──────── DATASET ENTRIES

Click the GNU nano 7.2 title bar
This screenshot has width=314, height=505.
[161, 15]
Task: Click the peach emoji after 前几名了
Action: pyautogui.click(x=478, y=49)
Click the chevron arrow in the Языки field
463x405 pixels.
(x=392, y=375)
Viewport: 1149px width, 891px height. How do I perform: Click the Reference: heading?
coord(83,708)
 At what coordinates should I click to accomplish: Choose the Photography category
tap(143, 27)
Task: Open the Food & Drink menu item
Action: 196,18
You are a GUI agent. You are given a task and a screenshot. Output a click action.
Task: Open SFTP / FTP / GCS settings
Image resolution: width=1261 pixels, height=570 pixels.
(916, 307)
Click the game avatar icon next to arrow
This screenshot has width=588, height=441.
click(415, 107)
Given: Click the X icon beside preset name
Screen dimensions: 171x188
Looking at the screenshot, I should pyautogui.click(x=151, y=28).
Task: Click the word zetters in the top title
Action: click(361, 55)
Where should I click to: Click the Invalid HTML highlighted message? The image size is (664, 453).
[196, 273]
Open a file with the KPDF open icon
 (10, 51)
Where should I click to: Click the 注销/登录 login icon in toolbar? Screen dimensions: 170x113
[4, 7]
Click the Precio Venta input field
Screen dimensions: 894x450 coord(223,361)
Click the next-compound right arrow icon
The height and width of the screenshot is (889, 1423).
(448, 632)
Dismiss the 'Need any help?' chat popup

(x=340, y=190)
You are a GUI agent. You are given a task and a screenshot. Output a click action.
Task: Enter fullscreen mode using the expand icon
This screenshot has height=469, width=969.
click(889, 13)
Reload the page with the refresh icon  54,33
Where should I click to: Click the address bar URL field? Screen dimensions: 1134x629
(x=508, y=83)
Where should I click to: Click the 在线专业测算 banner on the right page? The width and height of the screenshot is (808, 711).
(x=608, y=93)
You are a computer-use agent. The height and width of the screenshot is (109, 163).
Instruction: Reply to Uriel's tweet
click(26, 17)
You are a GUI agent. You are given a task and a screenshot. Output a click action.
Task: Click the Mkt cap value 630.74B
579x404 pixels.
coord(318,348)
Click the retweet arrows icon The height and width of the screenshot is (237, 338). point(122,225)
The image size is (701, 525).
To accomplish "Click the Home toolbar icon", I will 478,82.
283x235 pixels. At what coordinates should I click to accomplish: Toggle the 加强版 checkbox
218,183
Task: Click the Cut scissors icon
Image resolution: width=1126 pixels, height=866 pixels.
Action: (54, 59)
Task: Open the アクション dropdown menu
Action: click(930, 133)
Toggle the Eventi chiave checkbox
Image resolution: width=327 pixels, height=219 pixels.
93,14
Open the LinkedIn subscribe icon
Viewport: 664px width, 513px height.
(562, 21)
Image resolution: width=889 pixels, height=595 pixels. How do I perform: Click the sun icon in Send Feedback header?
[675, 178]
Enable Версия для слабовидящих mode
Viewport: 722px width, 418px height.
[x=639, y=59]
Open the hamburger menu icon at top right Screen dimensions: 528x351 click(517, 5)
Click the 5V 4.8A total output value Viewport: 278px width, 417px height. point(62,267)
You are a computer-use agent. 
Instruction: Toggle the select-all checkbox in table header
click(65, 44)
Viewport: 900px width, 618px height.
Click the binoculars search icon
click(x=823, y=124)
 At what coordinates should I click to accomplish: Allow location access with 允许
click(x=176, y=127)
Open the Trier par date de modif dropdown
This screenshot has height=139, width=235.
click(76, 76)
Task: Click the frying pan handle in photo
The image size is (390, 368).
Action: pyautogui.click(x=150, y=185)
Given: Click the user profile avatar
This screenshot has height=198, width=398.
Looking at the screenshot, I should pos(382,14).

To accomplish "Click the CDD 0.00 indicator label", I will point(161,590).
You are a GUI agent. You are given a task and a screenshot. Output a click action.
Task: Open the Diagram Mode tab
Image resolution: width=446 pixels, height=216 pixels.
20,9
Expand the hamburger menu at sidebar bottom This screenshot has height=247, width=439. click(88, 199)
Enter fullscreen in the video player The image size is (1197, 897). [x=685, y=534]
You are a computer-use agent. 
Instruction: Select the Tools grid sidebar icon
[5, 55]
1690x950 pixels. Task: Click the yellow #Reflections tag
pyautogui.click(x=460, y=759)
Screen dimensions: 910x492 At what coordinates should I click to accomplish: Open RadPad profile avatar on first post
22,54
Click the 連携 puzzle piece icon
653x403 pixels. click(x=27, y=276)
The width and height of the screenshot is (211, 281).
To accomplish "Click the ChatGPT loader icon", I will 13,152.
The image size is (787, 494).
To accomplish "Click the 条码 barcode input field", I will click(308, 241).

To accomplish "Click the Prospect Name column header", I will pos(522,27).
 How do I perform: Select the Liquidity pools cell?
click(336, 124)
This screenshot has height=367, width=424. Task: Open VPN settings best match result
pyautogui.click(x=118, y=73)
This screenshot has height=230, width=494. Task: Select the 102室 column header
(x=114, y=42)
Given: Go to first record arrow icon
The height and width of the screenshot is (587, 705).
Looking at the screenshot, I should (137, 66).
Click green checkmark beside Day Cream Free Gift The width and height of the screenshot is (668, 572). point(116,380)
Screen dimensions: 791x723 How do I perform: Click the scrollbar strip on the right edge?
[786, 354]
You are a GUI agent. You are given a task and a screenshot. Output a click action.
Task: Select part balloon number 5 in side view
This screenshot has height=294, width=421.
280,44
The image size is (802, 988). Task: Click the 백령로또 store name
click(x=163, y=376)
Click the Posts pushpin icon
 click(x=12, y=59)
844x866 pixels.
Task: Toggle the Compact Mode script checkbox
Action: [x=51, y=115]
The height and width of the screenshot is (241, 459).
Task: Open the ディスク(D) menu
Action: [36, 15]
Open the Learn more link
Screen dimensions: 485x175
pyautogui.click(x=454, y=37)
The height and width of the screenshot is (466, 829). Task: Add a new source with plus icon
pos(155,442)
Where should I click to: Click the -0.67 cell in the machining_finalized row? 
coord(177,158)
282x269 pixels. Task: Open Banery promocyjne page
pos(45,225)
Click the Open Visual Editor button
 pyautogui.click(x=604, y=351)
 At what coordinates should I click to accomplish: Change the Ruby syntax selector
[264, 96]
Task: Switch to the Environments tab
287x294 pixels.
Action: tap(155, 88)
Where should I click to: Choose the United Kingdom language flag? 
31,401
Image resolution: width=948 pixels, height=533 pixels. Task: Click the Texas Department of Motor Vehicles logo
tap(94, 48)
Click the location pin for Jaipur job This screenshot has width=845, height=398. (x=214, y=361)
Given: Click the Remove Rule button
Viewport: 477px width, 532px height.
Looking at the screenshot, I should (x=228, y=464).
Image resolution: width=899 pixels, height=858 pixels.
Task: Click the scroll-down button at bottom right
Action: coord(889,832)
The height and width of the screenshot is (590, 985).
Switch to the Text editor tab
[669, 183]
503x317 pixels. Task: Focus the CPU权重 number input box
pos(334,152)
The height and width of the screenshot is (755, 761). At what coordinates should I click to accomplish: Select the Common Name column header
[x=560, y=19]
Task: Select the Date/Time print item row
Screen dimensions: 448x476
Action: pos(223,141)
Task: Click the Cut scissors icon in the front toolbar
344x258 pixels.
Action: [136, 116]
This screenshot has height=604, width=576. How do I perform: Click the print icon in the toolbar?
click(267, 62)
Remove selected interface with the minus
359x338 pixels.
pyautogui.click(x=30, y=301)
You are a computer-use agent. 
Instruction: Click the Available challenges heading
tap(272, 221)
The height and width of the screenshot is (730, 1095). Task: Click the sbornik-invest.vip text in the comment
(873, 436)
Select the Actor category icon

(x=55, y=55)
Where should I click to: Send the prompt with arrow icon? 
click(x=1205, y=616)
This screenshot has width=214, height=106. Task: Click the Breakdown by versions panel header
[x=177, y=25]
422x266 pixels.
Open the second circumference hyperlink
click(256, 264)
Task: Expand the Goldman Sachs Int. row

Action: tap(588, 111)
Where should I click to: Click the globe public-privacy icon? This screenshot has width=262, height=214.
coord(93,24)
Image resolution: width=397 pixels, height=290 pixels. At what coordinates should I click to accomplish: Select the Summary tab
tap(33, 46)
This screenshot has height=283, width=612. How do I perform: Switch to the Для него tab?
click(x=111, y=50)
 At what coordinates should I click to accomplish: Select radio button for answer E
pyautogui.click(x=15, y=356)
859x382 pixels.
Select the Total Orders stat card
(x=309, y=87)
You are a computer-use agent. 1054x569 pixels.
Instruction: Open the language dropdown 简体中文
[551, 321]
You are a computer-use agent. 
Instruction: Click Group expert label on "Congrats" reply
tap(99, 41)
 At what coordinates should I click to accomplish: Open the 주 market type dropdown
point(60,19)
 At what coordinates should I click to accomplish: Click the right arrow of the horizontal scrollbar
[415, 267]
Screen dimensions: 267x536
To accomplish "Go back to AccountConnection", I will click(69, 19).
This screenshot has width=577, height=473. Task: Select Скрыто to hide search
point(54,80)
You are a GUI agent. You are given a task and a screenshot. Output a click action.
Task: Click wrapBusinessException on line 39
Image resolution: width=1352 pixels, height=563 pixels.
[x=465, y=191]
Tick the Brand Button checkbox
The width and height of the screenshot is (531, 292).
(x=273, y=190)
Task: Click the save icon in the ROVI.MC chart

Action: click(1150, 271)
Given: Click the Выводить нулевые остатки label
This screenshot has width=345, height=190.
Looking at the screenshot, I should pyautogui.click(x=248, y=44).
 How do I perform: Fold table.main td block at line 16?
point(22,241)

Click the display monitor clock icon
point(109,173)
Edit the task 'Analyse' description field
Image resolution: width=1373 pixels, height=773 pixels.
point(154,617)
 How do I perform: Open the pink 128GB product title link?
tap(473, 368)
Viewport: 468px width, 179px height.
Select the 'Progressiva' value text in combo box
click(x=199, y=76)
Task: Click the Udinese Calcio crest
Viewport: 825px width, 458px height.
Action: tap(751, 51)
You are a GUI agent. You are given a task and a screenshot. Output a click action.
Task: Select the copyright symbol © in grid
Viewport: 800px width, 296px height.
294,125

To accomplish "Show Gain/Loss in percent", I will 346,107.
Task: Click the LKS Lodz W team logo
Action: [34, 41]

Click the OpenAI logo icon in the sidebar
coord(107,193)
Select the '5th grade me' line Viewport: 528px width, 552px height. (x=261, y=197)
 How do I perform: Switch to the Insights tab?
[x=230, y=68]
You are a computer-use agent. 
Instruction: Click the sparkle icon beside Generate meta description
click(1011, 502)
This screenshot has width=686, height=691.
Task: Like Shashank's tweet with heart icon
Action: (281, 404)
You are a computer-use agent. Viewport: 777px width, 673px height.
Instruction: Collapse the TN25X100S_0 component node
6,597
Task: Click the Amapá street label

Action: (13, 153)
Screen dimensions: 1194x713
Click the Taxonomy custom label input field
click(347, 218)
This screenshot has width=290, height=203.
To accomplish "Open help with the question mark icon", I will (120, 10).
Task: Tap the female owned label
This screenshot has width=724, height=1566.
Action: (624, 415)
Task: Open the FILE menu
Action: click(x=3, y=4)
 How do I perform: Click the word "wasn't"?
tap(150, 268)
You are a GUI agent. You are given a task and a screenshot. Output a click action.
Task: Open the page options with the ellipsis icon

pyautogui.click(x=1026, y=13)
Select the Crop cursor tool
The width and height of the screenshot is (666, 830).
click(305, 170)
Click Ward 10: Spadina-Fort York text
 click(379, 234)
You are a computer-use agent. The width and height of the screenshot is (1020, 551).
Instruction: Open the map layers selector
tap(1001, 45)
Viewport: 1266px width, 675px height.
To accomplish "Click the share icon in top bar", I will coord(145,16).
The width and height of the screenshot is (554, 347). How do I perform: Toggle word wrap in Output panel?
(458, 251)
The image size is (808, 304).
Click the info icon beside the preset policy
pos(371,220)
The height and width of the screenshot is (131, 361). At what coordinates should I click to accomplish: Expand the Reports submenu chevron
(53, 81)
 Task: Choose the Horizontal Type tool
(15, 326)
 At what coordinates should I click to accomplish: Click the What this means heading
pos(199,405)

────────────────

> PROBLEM TO SOLVE
Set down, from the entries above, exactly the lines from the one with "Click the retweet" up to and including the one with "Expand the hamburger", and no other lines.

> EXERCISE OUTPUT
Click the retweet arrows icon The height and width of the screenshot is (237, 338). point(122,225)
The image size is (701, 525).
To accomplish "Click the Home toolbar icon", I will 478,82.
283x235 pixels. At what coordinates should I click to accomplish: Toggle the 加强版 checkbox
218,183
Task: Click the Cut scissors icon
Image resolution: width=1126 pixels, height=866 pixels.
Action: (54, 59)
Task: Open the アクション dropdown menu
Action: click(930, 133)
Toggle the Eventi chiave checkbox
Image resolution: width=327 pixels, height=219 pixels.
93,14
Open the LinkedIn subscribe icon
Viewport: 664px width, 513px height.
(562, 21)
Image resolution: width=889 pixels, height=595 pixels. How do I perform: Click the sun icon in Send Feedback header?
[675, 178]
Enable Версия для слабовидящих mode
Viewport: 722px width, 418px height.
[x=639, y=59]
Open the hamburger menu icon at top right Screen dimensions: 528x351 click(517, 5)
Click the 5V 4.8A total output value Viewport: 278px width, 417px height. point(62,267)
You are a computer-use agent. 
Instruction: Toggle the select-all checkbox in table header
click(65, 44)
Viewport: 900px width, 618px height.
Click the binoculars search icon
click(x=823, y=124)
 At what coordinates should I click to accomplish: Allow location access with 允许
click(x=176, y=127)
Open the Trier par date de modif dropdown
This screenshot has height=139, width=235.
click(76, 76)
Task: Click the frying pan handle in photo
The image size is (390, 368).
Action: pyautogui.click(x=150, y=185)
Given: Click the user profile avatar
This screenshot has height=198, width=398.
Looking at the screenshot, I should pos(382,14).

To accomplish "Click the CDD 0.00 indicator label", I will point(161,590).
You are a GUI agent. You are given a task and a screenshot. Output a click action.
Task: Open the Diagram Mode tab
Image resolution: width=446 pixels, height=216 pixels.
20,9
Expand the hamburger menu at sidebar bottom This screenshot has height=247, width=439. click(88, 199)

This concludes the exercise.